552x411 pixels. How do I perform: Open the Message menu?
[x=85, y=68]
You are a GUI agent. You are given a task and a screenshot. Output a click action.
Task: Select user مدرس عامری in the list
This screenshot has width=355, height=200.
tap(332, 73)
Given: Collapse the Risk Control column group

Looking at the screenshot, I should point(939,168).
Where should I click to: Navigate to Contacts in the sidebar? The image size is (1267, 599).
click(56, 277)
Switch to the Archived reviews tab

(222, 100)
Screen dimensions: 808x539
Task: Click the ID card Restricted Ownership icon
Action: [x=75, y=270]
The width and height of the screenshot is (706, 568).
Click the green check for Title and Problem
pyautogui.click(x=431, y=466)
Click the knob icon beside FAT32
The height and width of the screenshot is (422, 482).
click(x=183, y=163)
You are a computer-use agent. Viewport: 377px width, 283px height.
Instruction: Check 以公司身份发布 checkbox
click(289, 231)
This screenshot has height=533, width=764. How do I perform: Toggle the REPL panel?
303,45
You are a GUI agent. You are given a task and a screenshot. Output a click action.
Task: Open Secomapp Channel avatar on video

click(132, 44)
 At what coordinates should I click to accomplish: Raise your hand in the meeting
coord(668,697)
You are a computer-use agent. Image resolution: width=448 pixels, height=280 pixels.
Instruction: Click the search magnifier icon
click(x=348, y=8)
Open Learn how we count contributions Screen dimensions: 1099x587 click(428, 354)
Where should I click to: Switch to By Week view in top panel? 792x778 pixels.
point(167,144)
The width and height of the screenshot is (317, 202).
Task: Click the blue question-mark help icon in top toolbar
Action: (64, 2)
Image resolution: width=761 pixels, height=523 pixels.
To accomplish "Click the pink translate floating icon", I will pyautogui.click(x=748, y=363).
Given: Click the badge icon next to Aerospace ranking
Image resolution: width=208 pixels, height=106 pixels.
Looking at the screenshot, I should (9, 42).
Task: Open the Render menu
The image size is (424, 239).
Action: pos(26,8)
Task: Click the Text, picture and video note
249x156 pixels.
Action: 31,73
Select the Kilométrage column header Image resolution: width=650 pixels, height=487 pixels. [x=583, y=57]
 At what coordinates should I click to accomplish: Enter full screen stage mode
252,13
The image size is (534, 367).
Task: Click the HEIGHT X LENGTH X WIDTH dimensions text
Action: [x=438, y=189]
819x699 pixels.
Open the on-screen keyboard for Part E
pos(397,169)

————

• What you need to do: In the entries above, the lines from the one bearing "Instruction: Check 以公司身份发布 checkbox" up to and including the one bearing "Select the Kilométrage" should be transcribed exactly; no other line is wanted.

• Answer box:
Instruction: Check 以公司身份发布 checkbox
click(289, 231)
This screenshot has height=533, width=764. How do I perform: Toggle the REPL panel?
303,45
You are a GUI agent. You are given a task and a screenshot. Output a click action.
Task: Open Secomapp Channel avatar on video

click(132, 44)
 At what coordinates should I click to accomplish: Raise your hand in the meeting
coord(668,697)
You are a computer-use agent. Image resolution: width=448 pixels, height=280 pixels.
Instruction: Click the search magnifier icon
click(x=348, y=8)
Open Learn how we count contributions Screen dimensions: 1099x587 click(428, 354)
Where should I click to: Switch to By Week view in top panel? 792x778 pixels.
point(167,144)
The width and height of the screenshot is (317, 202).
Task: Click the blue question-mark help icon in top toolbar
Action: (64, 2)
Image resolution: width=761 pixels, height=523 pixels.
To accomplish "Click the pink translate floating icon", I will pyautogui.click(x=748, y=363).
Given: Click the badge icon next to Aerospace ranking
Image resolution: width=208 pixels, height=106 pixels.
Looking at the screenshot, I should (9, 42).
Task: Open the Render menu
The image size is (424, 239).
Action: pos(26,8)
Task: Click the Text, picture and video note
249x156 pixels.
Action: 31,73
Select the Kilométrage column header Image resolution: width=650 pixels, height=487 pixels. [x=583, y=57]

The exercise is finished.